(Data extracts begins)

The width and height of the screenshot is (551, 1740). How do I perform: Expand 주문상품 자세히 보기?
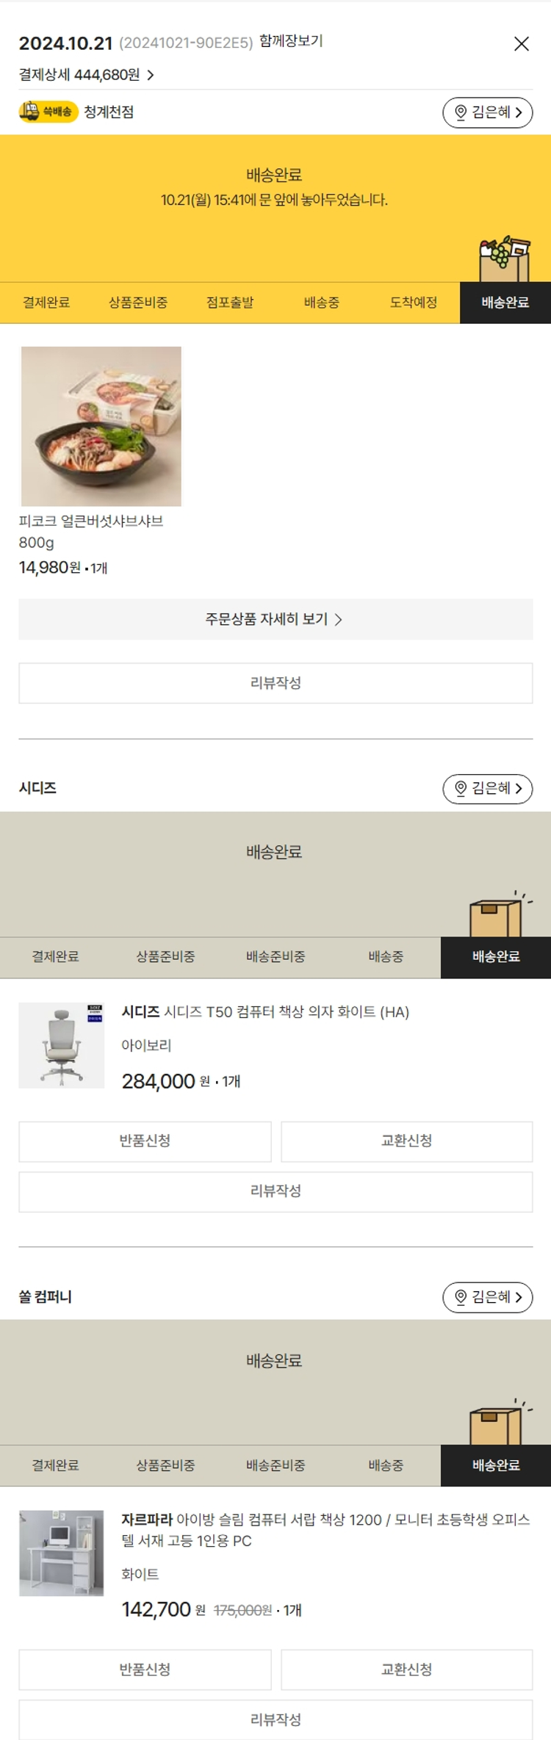tap(275, 619)
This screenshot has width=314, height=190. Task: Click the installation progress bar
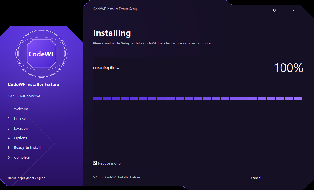pyautogui.click(x=198, y=98)
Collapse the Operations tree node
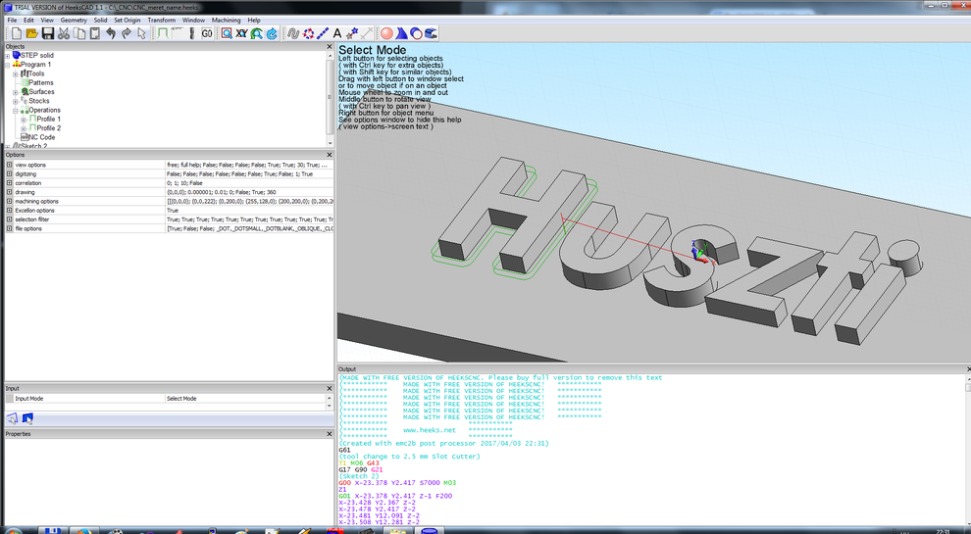The image size is (971, 534). (16, 110)
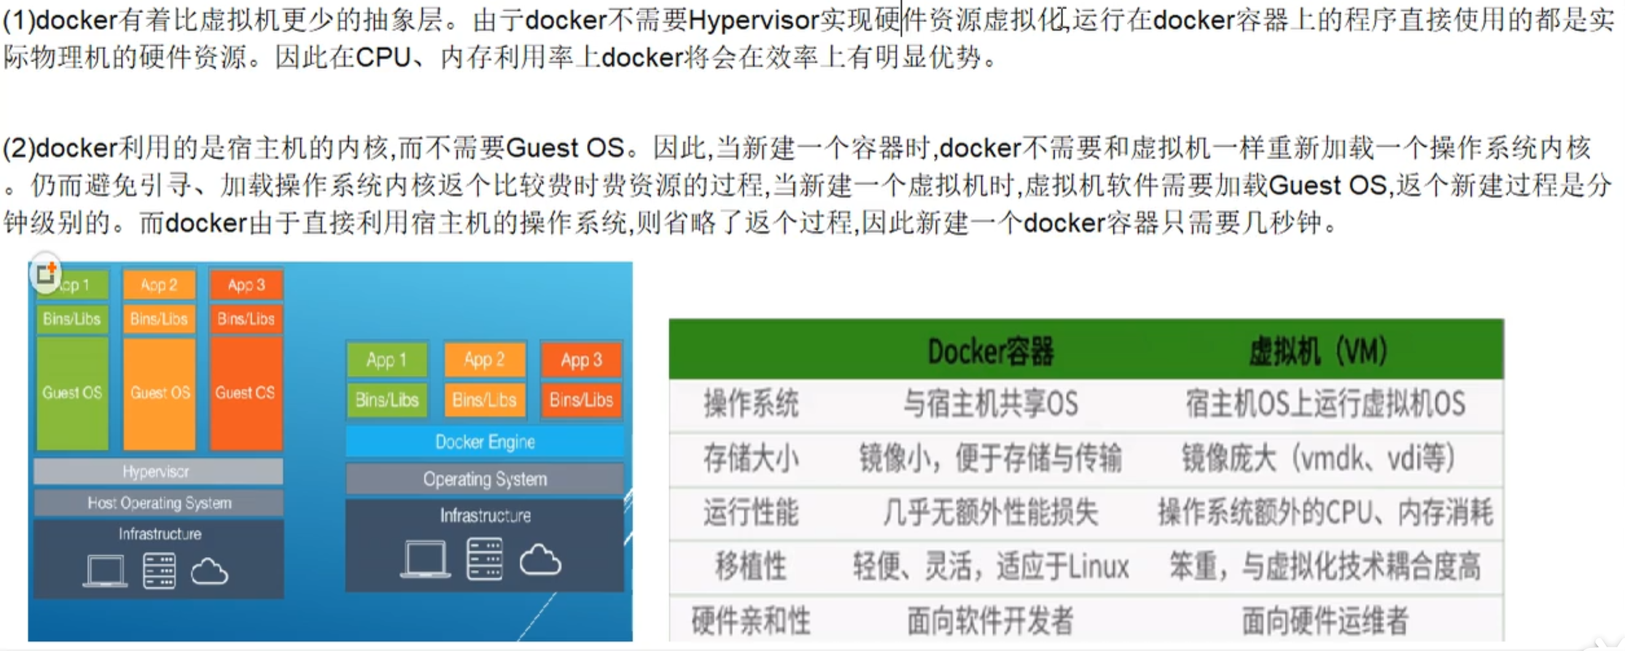This screenshot has width=1625, height=651.
Task: Click the laptop icon under Docker Infrastructure
Action: coord(425,559)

(Data extracts ends)

• _Exercise prompt_: Return each entry above unchanged. Leave the pictures out.

• _Exercise answer_:
The width and height of the screenshot is (551, 1740). How do I perform: Expand 주문상품 자세히 보기?
tap(275, 619)
This screenshot has width=314, height=190. Task: Click the installation progress bar
pyautogui.click(x=198, y=98)
Collapse the Operations tree node
The image size is (971, 534). (16, 110)
This screenshot has width=1625, height=651.
Task: Click the laptop icon under Docker Infrastructure
Action: coord(425,559)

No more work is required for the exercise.